The generation of high vacuum environments is essential in many chemical analysis analytical techniques such as mass spectrometry which constitutes the gold standard in many applications. In spite of great progress achieved in miniaturization techniques for sensor analysis systems over the past three decades, vacuum instruments have largely remain un-scaled due to the lack of miniaturized devices that can pump down to low vacuums. In this work we propose the design construction and testing of microfabricated molecular pumps that can attain micro-volume pressures of a few µTorr. We believe these devices will permit the realization of precision vacuum analytical micro-instruments for a wide range of applications.
Intellectual Merit: The identification of chemical species is of vital importance in analytical instrumentation for liquid and gas based samples. In particular, the mass spectrometer is the gold standard instrument used for identifying species with exquisite resolution, but it intrinsically requires micro-Torr vacuums and bulky and expensive high vacuum pumps. Interest in the realization of low-cost portable handheld gas sensing microsystems has motivated research in gas micro-pumping technology for more than two decades, but it has not yet produced a micro-Torr capable micropump for micro-environments. The availability of high-vacuum micropumps is critical for the realization of miniaturized mass spectrometers for gas analyzers. Such analyzers enable high-sensitivity detection of chemical, biological agents and explosives in a micro-miniature integrated form never realized before. The principal goal of this work is the development of new pumping techniques and devices for the realization of high performance micro-Torr vacuum pumps suitable for analytical micro-instrumentation.

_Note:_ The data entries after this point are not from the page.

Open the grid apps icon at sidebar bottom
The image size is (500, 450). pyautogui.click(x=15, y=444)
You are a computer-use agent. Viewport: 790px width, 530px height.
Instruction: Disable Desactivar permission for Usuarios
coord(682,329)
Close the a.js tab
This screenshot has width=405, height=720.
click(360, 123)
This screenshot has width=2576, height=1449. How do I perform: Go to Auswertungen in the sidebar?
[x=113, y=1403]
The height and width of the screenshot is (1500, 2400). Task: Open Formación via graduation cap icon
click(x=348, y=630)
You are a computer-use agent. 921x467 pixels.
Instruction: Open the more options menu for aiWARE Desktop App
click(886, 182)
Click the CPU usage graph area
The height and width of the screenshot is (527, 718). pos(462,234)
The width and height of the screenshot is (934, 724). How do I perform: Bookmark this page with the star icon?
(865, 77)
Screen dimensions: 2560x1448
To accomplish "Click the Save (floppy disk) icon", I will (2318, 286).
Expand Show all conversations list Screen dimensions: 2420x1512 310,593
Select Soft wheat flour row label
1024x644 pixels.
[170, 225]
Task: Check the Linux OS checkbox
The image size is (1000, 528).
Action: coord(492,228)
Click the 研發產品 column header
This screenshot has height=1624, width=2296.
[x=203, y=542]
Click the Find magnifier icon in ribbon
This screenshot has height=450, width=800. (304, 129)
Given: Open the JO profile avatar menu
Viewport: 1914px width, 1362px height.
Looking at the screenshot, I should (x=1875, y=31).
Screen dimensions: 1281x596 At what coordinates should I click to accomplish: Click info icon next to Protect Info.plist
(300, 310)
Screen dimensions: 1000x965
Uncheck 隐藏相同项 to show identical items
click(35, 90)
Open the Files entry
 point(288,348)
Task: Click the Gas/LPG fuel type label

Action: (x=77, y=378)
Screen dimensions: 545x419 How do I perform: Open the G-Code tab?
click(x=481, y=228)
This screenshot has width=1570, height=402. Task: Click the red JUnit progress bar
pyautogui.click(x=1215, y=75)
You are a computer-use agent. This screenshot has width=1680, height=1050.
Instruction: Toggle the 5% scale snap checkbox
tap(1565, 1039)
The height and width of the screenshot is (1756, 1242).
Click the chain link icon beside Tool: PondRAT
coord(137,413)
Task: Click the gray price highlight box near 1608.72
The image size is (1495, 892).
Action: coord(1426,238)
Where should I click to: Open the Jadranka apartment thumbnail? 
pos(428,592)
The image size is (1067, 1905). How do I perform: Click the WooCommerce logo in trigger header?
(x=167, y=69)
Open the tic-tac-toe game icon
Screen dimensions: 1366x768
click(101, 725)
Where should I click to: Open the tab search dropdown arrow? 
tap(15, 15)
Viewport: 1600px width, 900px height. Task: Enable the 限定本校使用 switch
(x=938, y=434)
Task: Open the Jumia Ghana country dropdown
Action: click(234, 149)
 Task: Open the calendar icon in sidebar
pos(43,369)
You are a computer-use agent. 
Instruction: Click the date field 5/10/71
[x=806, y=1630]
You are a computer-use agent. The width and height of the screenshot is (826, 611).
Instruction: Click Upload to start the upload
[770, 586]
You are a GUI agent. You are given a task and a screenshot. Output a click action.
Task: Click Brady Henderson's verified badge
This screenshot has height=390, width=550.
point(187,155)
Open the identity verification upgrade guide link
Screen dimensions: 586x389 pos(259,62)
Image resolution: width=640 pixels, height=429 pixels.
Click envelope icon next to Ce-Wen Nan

Broader Impacts: The potential societal and economic impacts of this project are very important. Microfabricated high vacuum pumps are key components enabling the realization of miniature precision gas analysis equipment based on mass spectrometry. The successful implementation of this research can realize mass spectrometers of the size of a postage stamp. Such miniaturized mass spec has diverse applications in life sciences and national security. Presently the US government has a strong interest in detection and conclusive identification of harmful or dangerous gas phase compounds such as explosives, nerve gas, and other agents at very low concentrations in a pervasive manner. This project will specifically locally promote and develop a range of broader impact and outreach educational activities. In particular we will engage high-school student participation and awareness via the University of Utah nano camps, and we will promote the work to the local community including local high-diversity high schools (Salt Lake City East and West High). These camps are aimed to capture the interest of our excellent local high-school students from West and East high school campuses.